#### Work request A:
Edit the article on Jen Gunter's TED Talk: reproduce it from "Watch Jen Gunter’s" up to and including "mismanagement of pain.", replacing "periods" with "menstruation".
#### Work request B:
Resume the article on Jen Gunter's TED Talk, picking up after its final sentence.

#### Provided text:
◆ ◆ ◆
Watch Jen Gunter’s incredible TED Talk which asks why we can’t talk about periods
By Edaein OConnell
23rd Jan 2020
23rd Jan 2020
Gynaecologist Jen Gunter blew the audience away with her TED Talk which asked why we can’t talk about periods. Watch the full video below
“It shouldn’t be an act of feminism to know how your body works.”
This line was spoken by Jen Gunter – a gynaecologist who specialises in pain medicine – in her December 2019 Ted Talk which focused on why we can’t talk about our periods.
She explains how menstrual shame silences and represses, thus leading to misinformation surrounding periods and the mismanagement of pain.
Her speech begins by looking at the history of women and menstruation and how during the 1920s and 1930s, many thought women could wilt flowers by walking past them while they were menstruating.
Taboos
She speaks of common taboos surrounding periods such as period diarrhoea, which affects many women but is something rarely discussed.
◆ ◆ ◆
#### Data excerpt:
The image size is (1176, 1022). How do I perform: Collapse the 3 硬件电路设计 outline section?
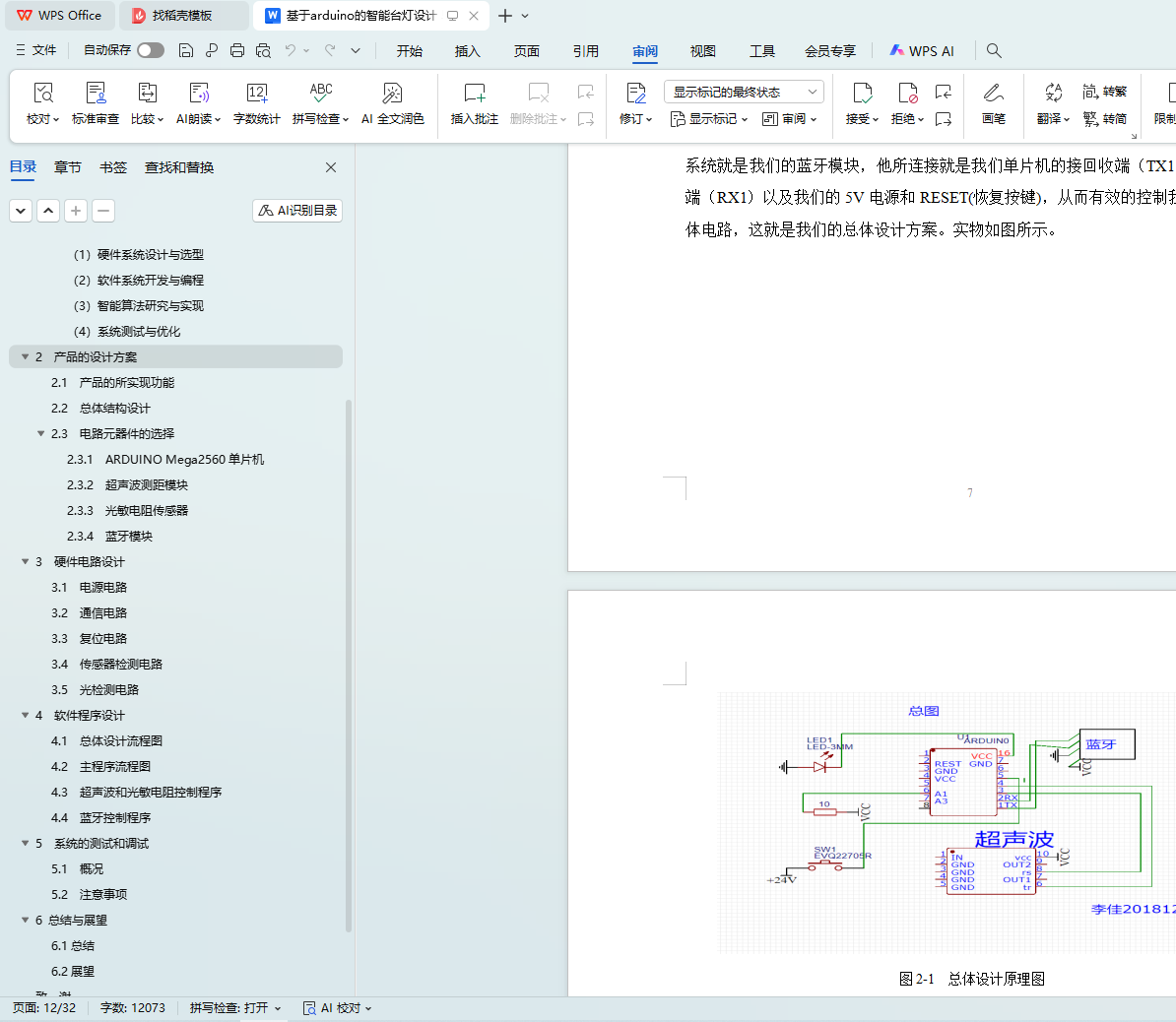click(x=26, y=561)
◆ ◆ ◆
#### Task result A:
Watch Jen Gunter’s incredible TED Talk which asks why we can’t talk about menstruation
By Edaein OConnell
23rd Jan 2020
23rd Jan 2020
Gynaecologist Jen Gunter blew the audience away with her TED Talk which asked why we can’t talk about menstruation. Watch the full video below
“It shouldn’t be an act of feminism to know how your body works.”
This line was spoken by Jen Gunter – a gynaecologist who specialises in pain medicine – in her December 2019 Ted Talk which focused on why we can’t talk about our menstruation.
She explains how menstrual shame silences and represses, thus leading to misinformation surrounding menstruation and the mismanagement of pain.

#### Task result B:
Throughout the speech, she drops enlightening information to describe the severity of the pain women experience each month, saying that the pressure which is released in the uterus is the same “amount of pressure that’s generated during the second stage of labour when you are pushing”.
She delves into the world of pain management and other issues such as endometriosis but her closing lines are what will stick in the mind.
“The era of menstrual taboos is over. The only curse here is the ability to convince half the population that the very biological machinery that perpetuates the species, that gives everything that we have, is somehow dirty or toxic. And I’m not going to stand for it.”
This is most definitely a must-watch.